▸ **REQUIRED TASK**: Starting at the row that contains "The width and", repeat every line through the end of the rows below. Leave out the pictures.
* start DATA FOR THIS EXERCISE *
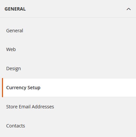Screen dimensions: 136x137
Task: Pick the Store Email Addresses sidebar entry
Action: [x=30, y=107]
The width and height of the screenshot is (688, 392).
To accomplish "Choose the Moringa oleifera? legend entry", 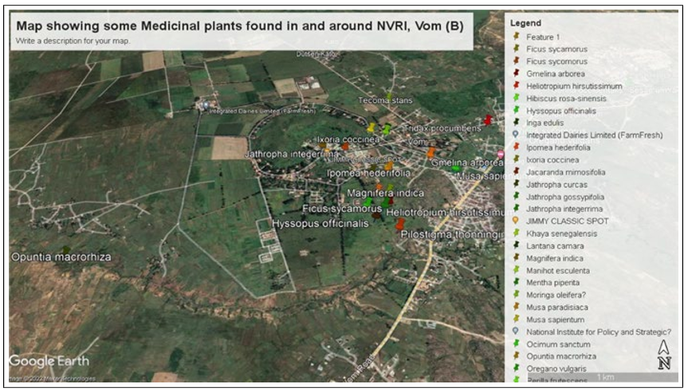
* end DATA FOR THIS EXERCISE *
▸ **PROBLEM SOLUTION**:
The width and height of the screenshot is (688, 392).
To accomplish "Choose the Moringa oleifera? legend entry", 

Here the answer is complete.